- [WHAT TO PRODUCE] Can you recast the data, from the start through the line containing "Action: [1272, 766]", as a Markdown table with columns Row and Line, skipping blank lines and leaving the pictures out?

Begin ENTRIES

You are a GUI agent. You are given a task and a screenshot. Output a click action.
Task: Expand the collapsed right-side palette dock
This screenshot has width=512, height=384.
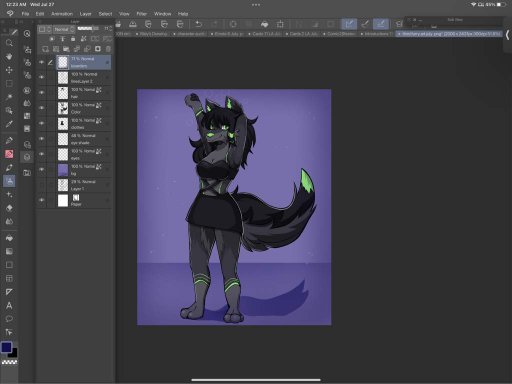tap(507, 35)
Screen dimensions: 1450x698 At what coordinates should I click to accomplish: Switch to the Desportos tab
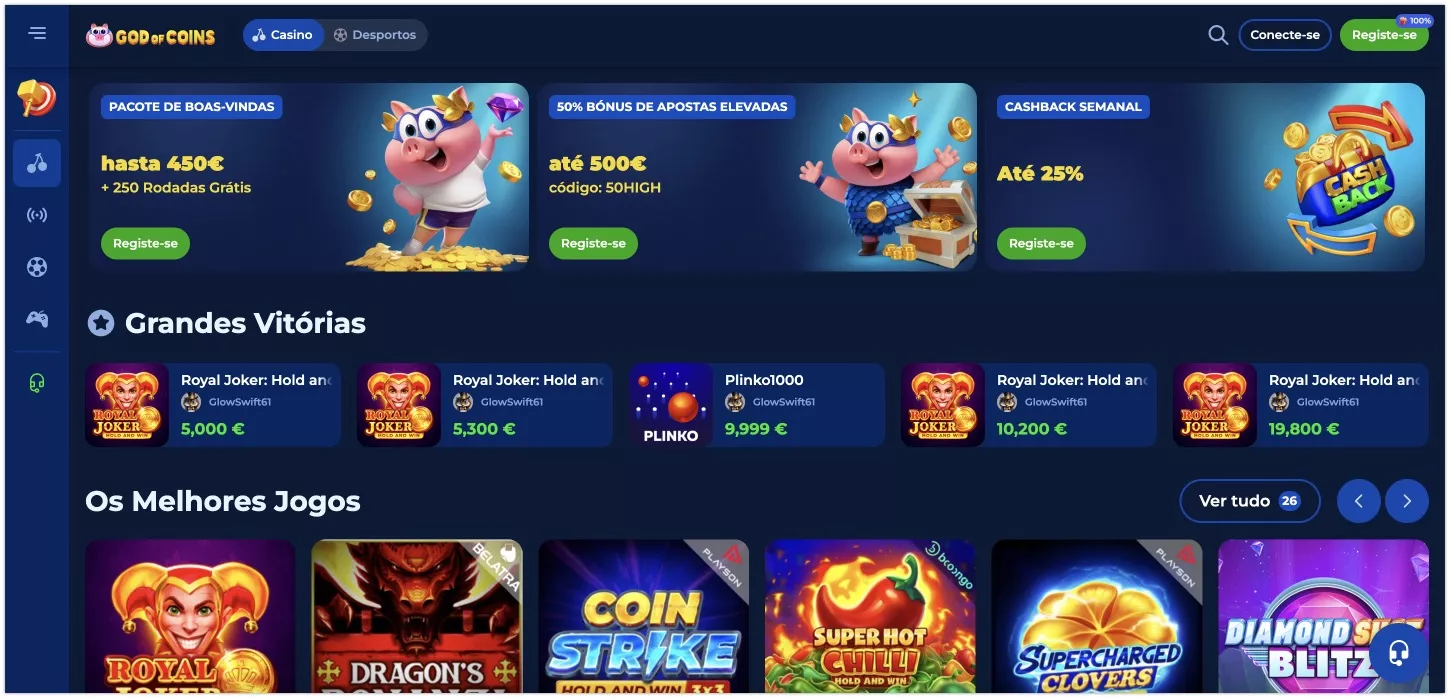(375, 35)
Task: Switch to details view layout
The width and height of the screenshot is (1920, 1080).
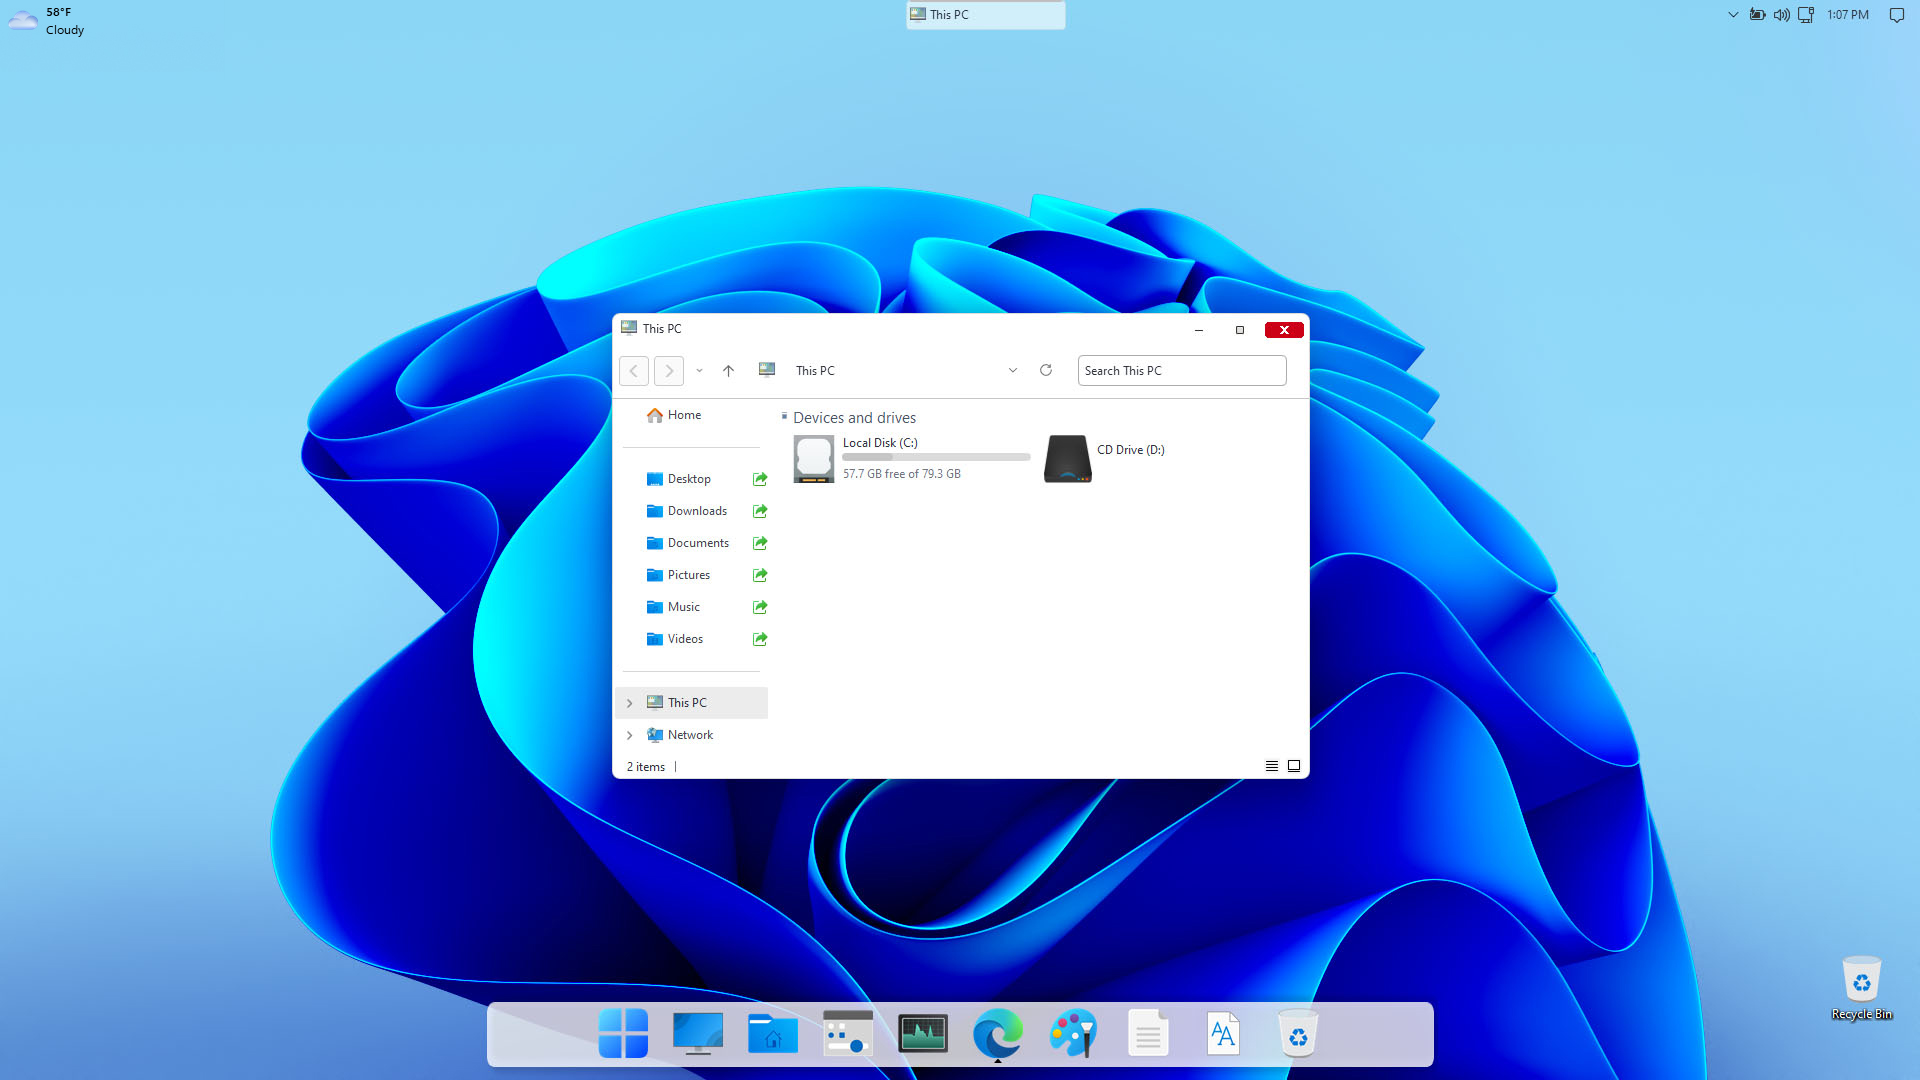Action: [1272, 766]
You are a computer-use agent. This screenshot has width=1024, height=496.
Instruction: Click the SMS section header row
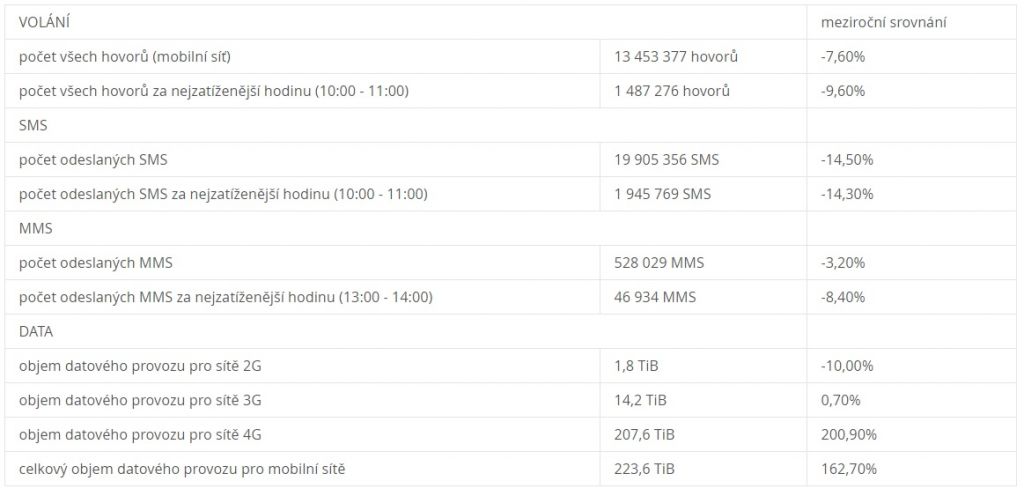(35, 126)
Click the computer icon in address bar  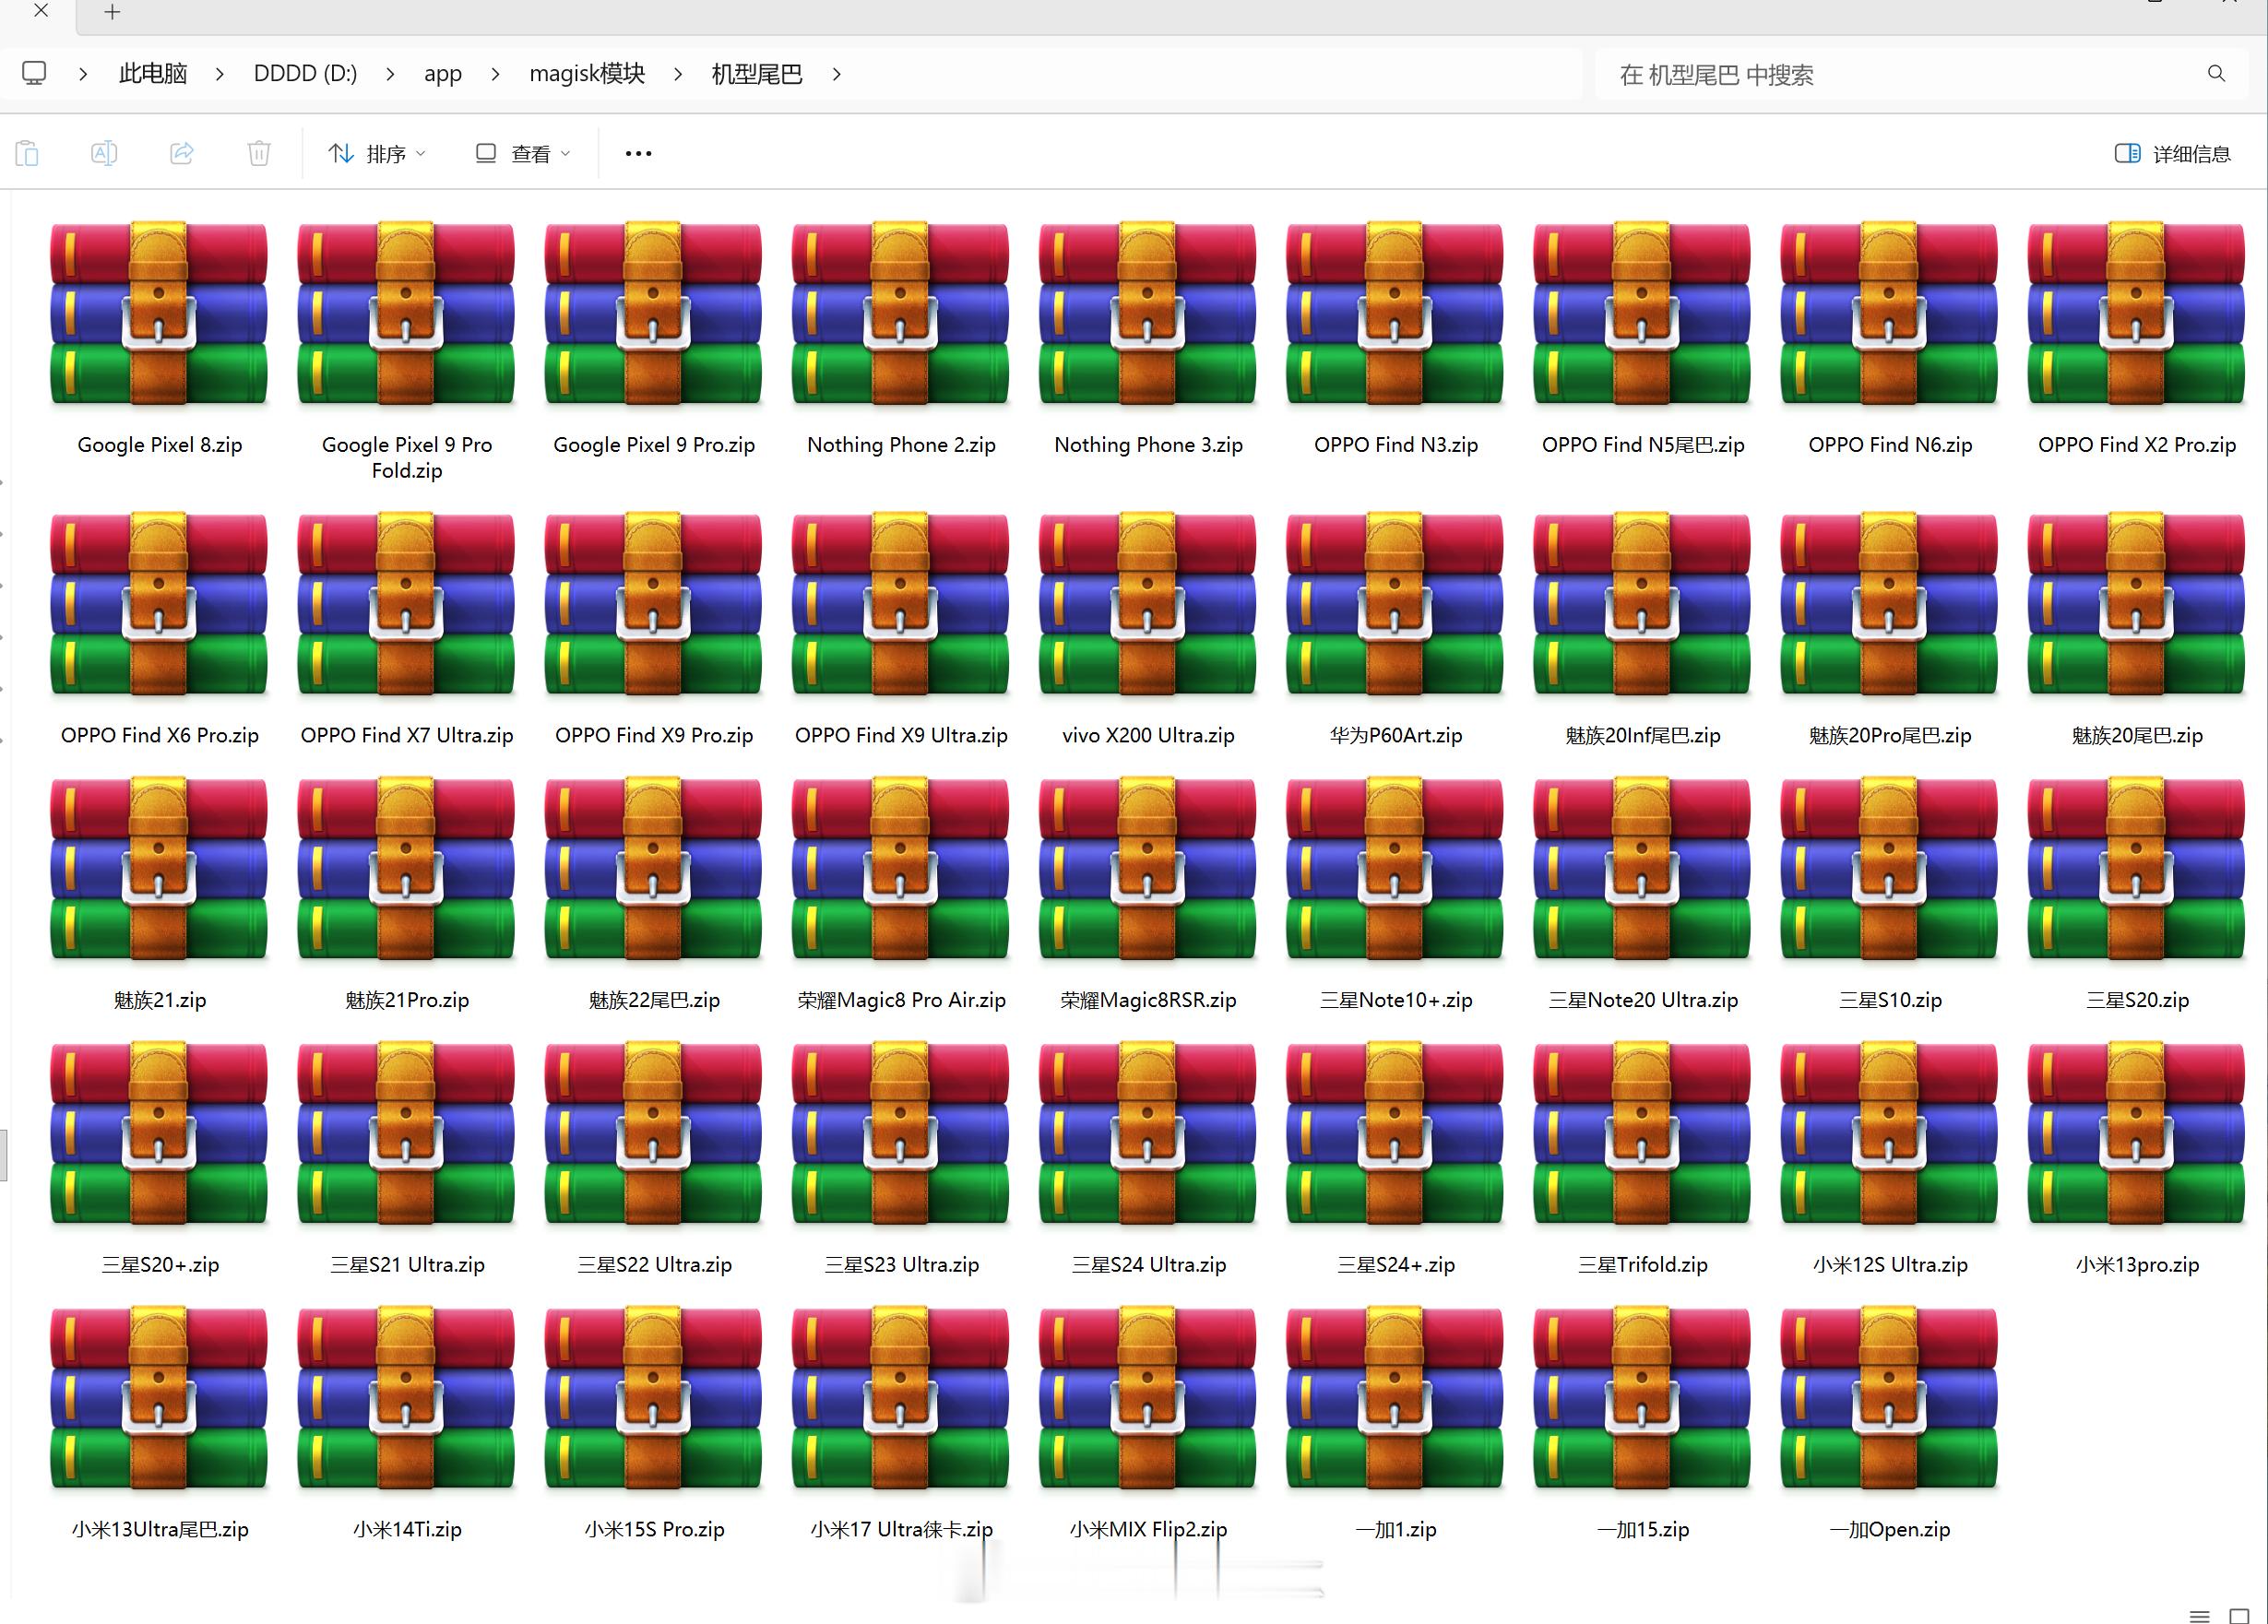point(34,74)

End ENTRIES

- [ANSWER IN FULL]
| Row | Line |
|---|---|
| 1 | You are a GUI agent. You are given a task and a screenshot. Output a click action. |
| 2 | Task: Expand the collapsed right-side palette dock |
| 3 | This screenshot has width=512, height=384. |
| 4 | tap(507, 35) |
| 5 | Screen dimensions: 1450x698 At what coordinates should I click to accomplish: Switch to the Desportos tab |
| 6 | (375, 35) |
| 7 | Task: Switch to details view layout |
| 8 | The width and height of the screenshot is (1920, 1080). |
| 9 | Action: [1272, 766] |